米、中東に海兵隊など数千人増派を検討…トランプ氏は判断先送り

イランへの地上軍投入の是非を巡り熟慮を続けているアメリカのドナルド・トランプ大統領が、中東に数千人規模の追加部隊を増派する案を検討しているとの報道が出た。
ニューヨーク・ポストやエルサレム・ポストなどは19日(現地時間)、ロイター通信を引用し、トランプ政権がホルムズ海峡沿岸やイランの原油輸出拠点であるハールク島に地上軍を投入する案を協議していると伝えた。高濃縮ウランの備蓄分の確保を目的とした特殊部隊の展開も引き続き検討されているという。
トランプ政権関係者2人を含む計4人の情報筋はロイターに対し、「タンカー護衛任務は主に海軍と空軍が担うが、海峡を完全に統制するには(地上)兵力を配置する必要がある可能性がある」と述べたと各紙は報じた。
ただ、CBSによると、トランプ大統領はなお投入の可否を決定しておらず、配備が差し迫った状況にはないという。トランプ大統領は最近、側近に対し「検討すべき問題が多い」と漏らしたとされている。
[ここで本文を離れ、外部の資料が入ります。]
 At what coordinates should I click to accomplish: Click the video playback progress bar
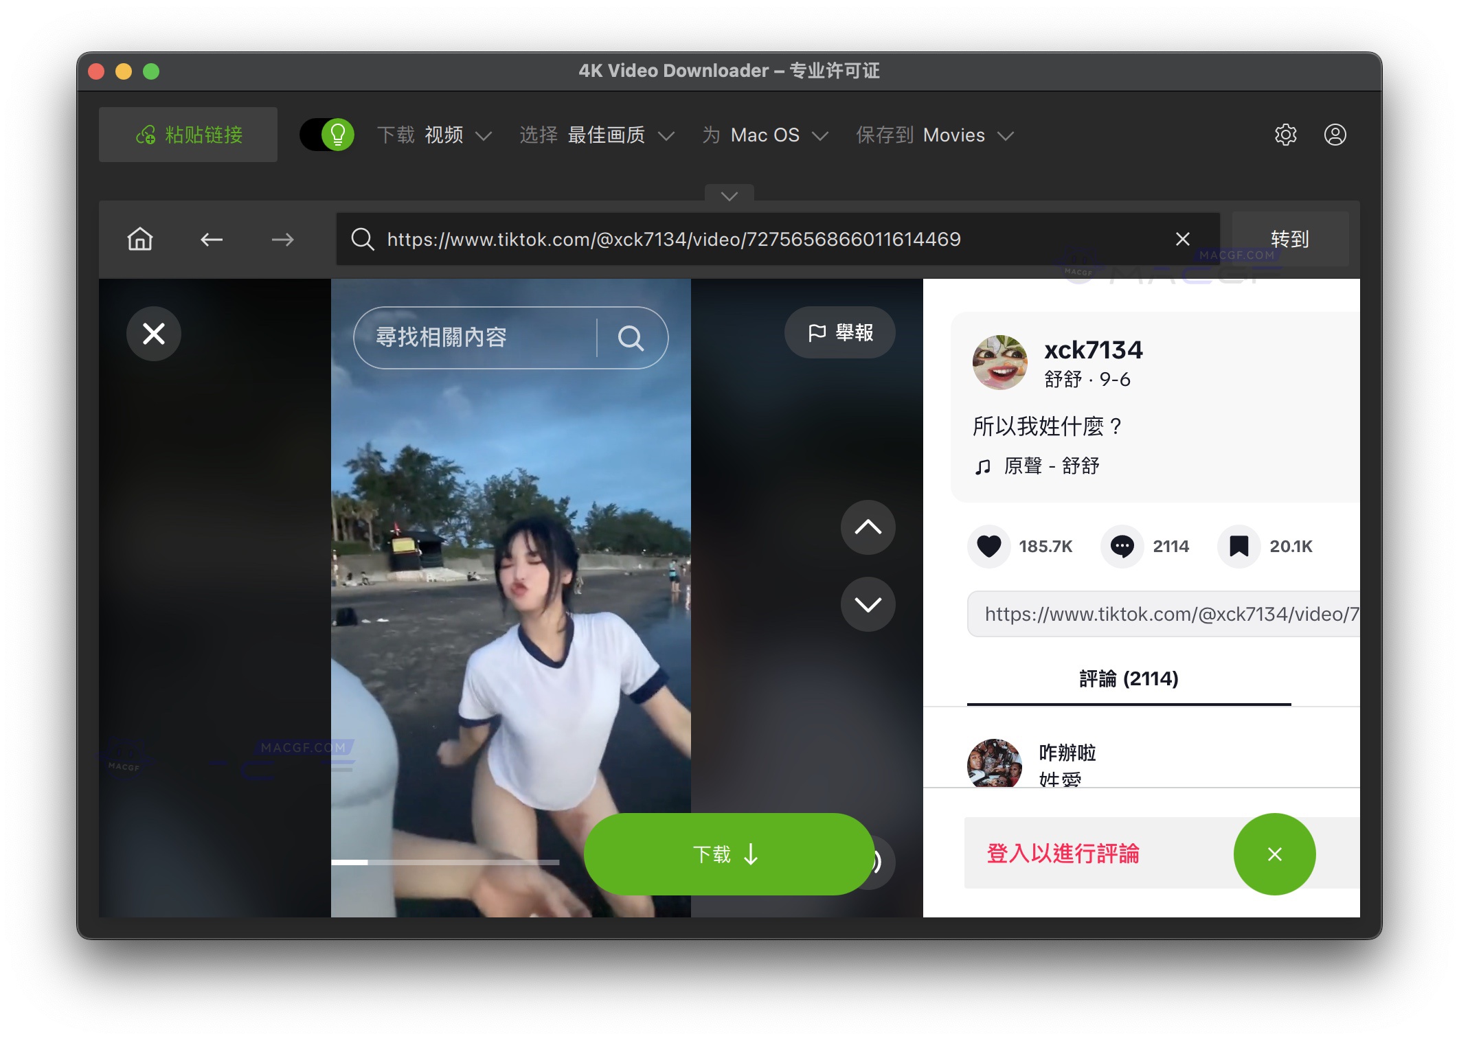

アメリカは現時点で中東地域に少なくとも約2,000人の地上部隊を配置しているとみられる。
ウォール・ストリート・ジャーナル(WSJ)は、国防総省が日本の沖縄に駐留していた第31海兵遠征部隊を最近中東へ移動させたと報じた。
アメリカ海軍協会傘下のUSNIニュースによると、第31海兵遠征部隊の約2,200人が乗艦した強襲揚陸艦トリポリと揚陸輸送艦サンディエゴ、ニューオーリンズは17日、シンガポール付近のマラッカ海峡を通過した。
同日の報道によると、現在確認されている約2,200人のほかに、数千人規模の地上兵力が追加配備される可能性もあるとみられる。
複数の情報筋はロイターに対し「現在検討されている兵力増強は、来週中東に到着する上陸即応群および海兵遠征部隊の配備規模を上回る」と述べたとニューヨーク・ポストなどは伝えた。
国防総省は兵力増強の有無に関するコメントを拒否した。ホワイトハウス高官は「トランプ大統領はあらゆる選択肢を排除していない。大統領の目標はイランの弾道ミサイル能力の破壊、海軍戦力の無力化、『代理勢力』による騒乱の阻止、そしてイランの核武装を恒久的に防ぐことだ」と原則的な立場を示した。